Stored dataset items:
⟨

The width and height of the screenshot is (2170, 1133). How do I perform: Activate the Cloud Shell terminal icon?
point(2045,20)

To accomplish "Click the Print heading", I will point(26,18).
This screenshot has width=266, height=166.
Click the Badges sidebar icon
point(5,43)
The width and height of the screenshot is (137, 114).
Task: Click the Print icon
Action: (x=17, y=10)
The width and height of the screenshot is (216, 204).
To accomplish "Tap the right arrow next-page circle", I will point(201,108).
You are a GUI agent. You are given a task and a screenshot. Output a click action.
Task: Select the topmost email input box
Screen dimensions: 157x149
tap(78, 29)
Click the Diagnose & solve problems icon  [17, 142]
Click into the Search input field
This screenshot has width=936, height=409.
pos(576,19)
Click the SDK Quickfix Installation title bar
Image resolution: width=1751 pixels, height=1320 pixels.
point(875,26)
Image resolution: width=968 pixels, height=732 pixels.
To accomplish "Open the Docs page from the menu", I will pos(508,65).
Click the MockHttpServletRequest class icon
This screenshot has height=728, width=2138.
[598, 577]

⟩

Set down, exactly as they appear, the lines above from the first one to the line that holds "This screenshot has width=266, height=166.", both included, please, and no others.

The width and height of the screenshot is (2170, 1133). How do I perform: Activate the Cloud Shell terminal icon?
point(2045,20)

To accomplish "Click the Print heading", I will point(26,18).
This screenshot has width=266, height=166.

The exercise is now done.